WORK REQUEST
Every record that appears below should be transcribed exactly.
== Segment start ==
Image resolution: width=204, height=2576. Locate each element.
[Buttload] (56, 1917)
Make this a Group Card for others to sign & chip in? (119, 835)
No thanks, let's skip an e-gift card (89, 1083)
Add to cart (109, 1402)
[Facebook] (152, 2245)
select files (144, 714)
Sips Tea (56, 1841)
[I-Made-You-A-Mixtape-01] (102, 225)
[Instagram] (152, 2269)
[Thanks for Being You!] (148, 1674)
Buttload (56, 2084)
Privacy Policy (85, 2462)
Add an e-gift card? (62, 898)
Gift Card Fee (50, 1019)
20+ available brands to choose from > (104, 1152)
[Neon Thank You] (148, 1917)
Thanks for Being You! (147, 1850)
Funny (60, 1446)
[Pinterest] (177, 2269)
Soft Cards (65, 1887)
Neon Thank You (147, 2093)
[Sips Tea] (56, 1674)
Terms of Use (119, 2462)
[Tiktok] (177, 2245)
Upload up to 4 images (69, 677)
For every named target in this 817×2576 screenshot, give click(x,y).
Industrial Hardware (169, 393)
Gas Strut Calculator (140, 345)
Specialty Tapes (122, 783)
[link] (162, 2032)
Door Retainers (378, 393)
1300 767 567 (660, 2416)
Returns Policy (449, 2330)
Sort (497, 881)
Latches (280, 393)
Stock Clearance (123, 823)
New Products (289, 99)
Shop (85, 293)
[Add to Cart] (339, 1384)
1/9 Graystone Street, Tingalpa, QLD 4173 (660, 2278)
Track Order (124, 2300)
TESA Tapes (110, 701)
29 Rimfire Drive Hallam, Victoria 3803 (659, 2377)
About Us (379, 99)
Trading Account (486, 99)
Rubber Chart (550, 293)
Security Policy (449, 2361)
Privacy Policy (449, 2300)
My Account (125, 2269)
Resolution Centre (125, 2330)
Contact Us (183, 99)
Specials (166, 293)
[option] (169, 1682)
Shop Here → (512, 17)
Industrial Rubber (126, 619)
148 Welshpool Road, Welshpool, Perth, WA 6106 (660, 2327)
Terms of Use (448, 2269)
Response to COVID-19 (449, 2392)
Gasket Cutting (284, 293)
== Segment end ==
RESPONSE TO THE EXERCISE
Image resolution: width=204, height=2576. Locate each element.
[Buttload] (56, 1917)
Make this a Group Card for others to sign & chip in? (119, 835)
No thanks, let's skip an e-gift card (89, 1083)
Add to cart (109, 1402)
[Facebook] (152, 2245)
select files (144, 714)
Sips Tea (56, 1841)
[I-Made-You-A-Mixtape-01] (102, 225)
[Instagram] (152, 2269)
[Thanks for Being You!] (148, 1674)
Buttload (56, 2084)
Privacy Policy (85, 2462)
Add an e-gift card? (62, 898)
Gift Card Fee (50, 1019)
20+ available brands to choose from > (104, 1152)
[Neon Thank You] (148, 1917)
Thanks for Being You! (147, 1850)
Funny (60, 1446)
[Pinterest] (177, 2269)
Soft Cards (65, 1887)
Neon Thank You (147, 2093)
[Sips Tea] (56, 1674)
Terms of Use (119, 2462)
[Tiktok] (177, 2245)
Upload up to 4 images (69, 677)
For every named target in this 817×2576 screenshot, give click(x,y).
Industrial Hardware (169, 393)
Gas Strut Calculator (140, 345)
Specialty Tapes (122, 783)
[link] (162, 2032)
Door Retainers (378, 393)
1300 767 567 (660, 2416)
Returns Policy (449, 2330)
Sort (497, 881)
Latches (280, 393)
Stock Clearance (123, 823)
New Products (289, 99)
Shop (85, 293)
[Add to Cart] (339, 1384)
1/9 Graystone Street, Tingalpa, QLD 4173 (660, 2278)
Track Order (124, 2300)
TESA Tapes (110, 701)
29 Rimfire Drive Hallam, Victoria 3803 (659, 2377)
About Us (379, 99)
Trading Account (486, 99)
Rubber Chart (550, 293)
Security Policy (449, 2361)
Privacy Policy (449, 2300)
My Account (125, 2269)
Resolution Centre (125, 2330)
Contact Us (183, 99)
Specials (166, 293)
[option] (169, 1682)
Shop Here → (512, 17)
Industrial Rubber (126, 619)
148 Welshpool Road, Welshpool, Perth, WA 6106 (660, 2327)
Terms of Use (448, 2269)
Response to COVID-19 (449, 2392)
Gasket Cutting (284, 293)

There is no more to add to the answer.